# Brief:
Copy out the data below word for word, leaving out the pictures.

# Data:
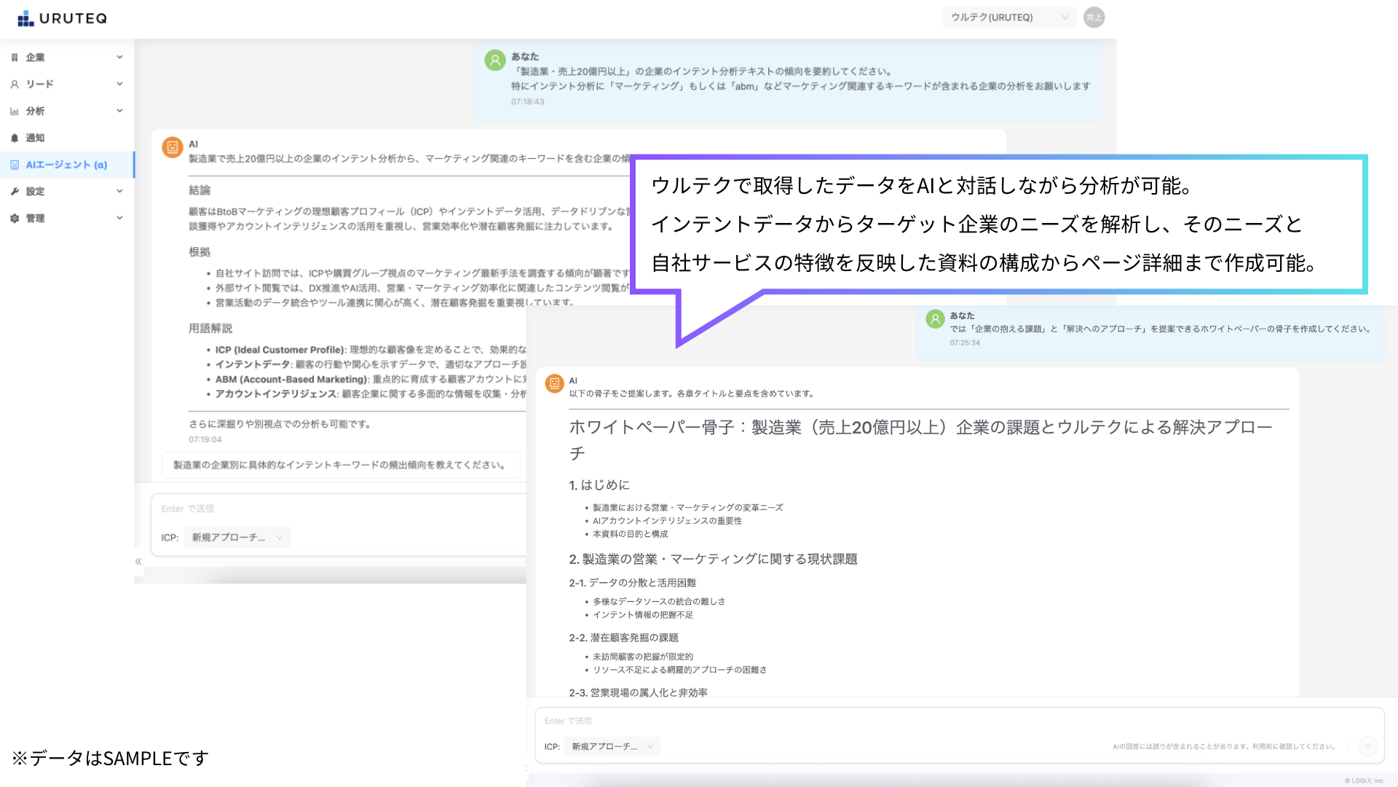Open the ICP 新規アプローチ dropdown
Screen dimensions: 1398x787
tap(612, 746)
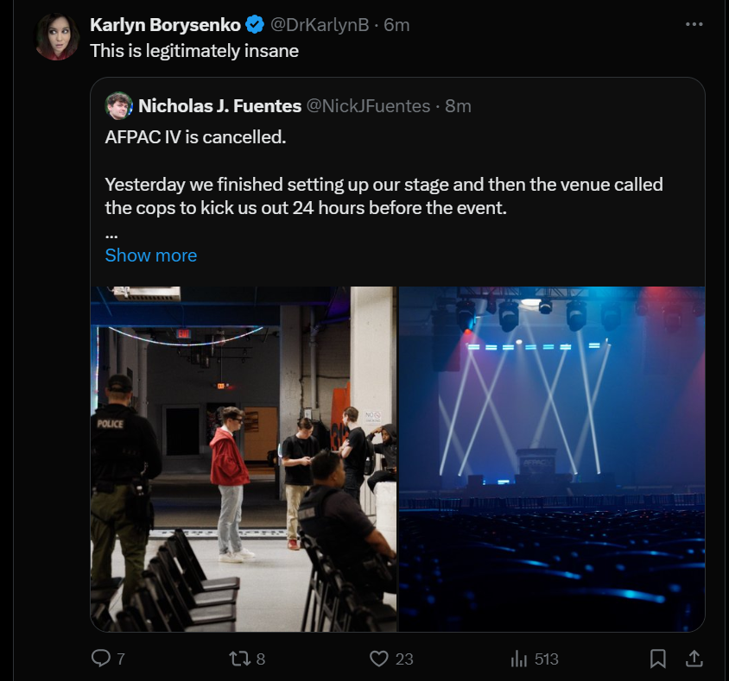The width and height of the screenshot is (729, 681).
Task: Click the reply speech bubble icon
Action: 101,658
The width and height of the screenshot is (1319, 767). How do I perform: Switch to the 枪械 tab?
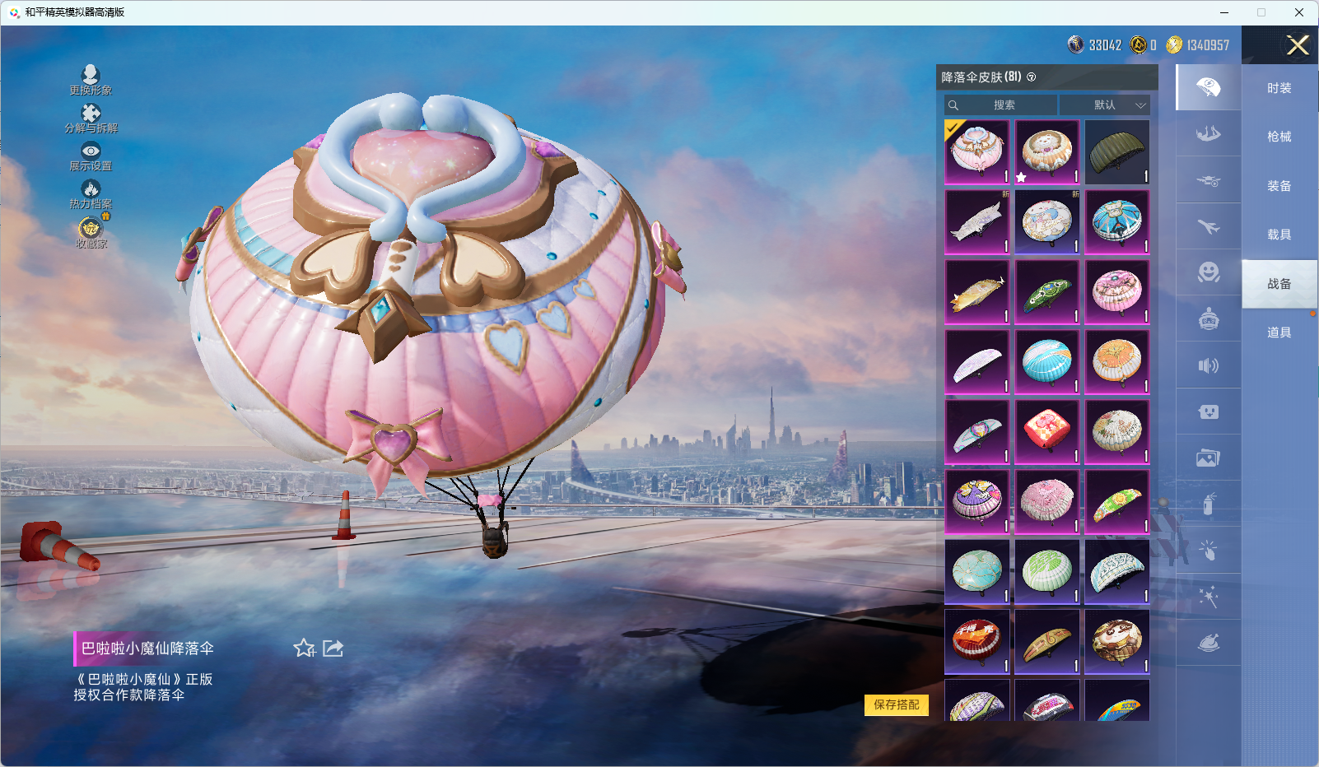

# Complete answer:
Open the ICP 新規アプローチ dropdown
Screen dimensions: 1398x787
tap(612, 746)
The width and height of the screenshot is (729, 681).
Task: Click the reply speech bubble icon
Action: 101,658
The width and height of the screenshot is (1319, 767). How do I perform: Switch to the 枪械 tab?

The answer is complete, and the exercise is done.